Announcing the news in a written statement to MPs, Europe Minister David Lidington said it was an interim measure - and the extra West Midlands MEP would be elected in the normal way in 2014.

The extra MEPs allocated under the Lisbon Treaty were part of a rebalancing of the European Parliament, following the expansion of the European Union from 15 to 27 member states. Germany loses three MEPs under the treaty - although they will continue in their jobs until the 2014 elections.

The Electoral Commission was asked to recommend which of the UK's 12 regions represented by MEPs should get the extra seat.

It did so following "strict statutory guidelines" to ensure each region has at least three MEPs and that the ratio of voters to MEPs is as near the same as possible in each region.

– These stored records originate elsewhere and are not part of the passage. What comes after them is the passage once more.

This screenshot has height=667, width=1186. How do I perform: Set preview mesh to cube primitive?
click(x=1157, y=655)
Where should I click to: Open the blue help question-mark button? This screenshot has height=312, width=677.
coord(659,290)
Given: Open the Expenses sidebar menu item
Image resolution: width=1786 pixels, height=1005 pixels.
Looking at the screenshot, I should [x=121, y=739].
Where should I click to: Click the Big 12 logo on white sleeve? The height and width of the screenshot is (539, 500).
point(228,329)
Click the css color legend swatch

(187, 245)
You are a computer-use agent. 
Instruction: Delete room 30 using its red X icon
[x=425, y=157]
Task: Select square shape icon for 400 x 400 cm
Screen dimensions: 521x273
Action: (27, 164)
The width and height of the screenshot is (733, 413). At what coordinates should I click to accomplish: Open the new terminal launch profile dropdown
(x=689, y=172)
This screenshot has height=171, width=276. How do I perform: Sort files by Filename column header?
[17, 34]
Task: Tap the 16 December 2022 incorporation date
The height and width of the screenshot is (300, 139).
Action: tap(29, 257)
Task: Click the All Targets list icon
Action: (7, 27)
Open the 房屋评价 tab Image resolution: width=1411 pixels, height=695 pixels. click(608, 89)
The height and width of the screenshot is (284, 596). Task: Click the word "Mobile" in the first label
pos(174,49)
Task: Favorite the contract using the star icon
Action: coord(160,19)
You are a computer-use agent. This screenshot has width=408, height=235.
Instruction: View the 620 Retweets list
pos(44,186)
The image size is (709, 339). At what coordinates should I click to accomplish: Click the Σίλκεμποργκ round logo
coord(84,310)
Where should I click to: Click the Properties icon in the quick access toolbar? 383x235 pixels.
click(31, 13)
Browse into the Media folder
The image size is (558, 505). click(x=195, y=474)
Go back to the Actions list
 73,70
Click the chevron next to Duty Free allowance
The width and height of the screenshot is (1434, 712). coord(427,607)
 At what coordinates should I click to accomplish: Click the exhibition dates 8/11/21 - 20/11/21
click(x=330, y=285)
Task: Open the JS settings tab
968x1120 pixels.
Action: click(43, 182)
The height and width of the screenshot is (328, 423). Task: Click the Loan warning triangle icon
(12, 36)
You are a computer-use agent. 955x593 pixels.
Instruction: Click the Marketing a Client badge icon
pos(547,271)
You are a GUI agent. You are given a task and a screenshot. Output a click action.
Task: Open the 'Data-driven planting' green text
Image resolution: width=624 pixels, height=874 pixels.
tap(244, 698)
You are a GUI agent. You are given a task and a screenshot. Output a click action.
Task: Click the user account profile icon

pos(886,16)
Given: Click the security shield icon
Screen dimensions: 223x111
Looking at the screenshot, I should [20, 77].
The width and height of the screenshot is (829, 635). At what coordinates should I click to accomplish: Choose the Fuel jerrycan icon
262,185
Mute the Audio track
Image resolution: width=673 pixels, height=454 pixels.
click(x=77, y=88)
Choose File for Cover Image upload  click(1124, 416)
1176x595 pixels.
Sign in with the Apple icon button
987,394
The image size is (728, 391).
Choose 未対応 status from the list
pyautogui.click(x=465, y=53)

It chose the West Midlands - which will now go from six MEPs to seven - and the region's returning officer was asked to look back at the 2009 results, to see who would have got the seat, had it existed then.

MEPs are elected using a party list system in which different parties put together lists of candidates for election, with their preferred choices at the top. Seats are allocated, on a top-down basis, in proportion to parties' share of the vote.

In 2009 the Conservatives got 28.1% of the vote - and were allocated two seats, UKIP got 21.3% and got two seats, Labour got 17% of the vote and got one seat and one went to the Lib Dems, who got 12%.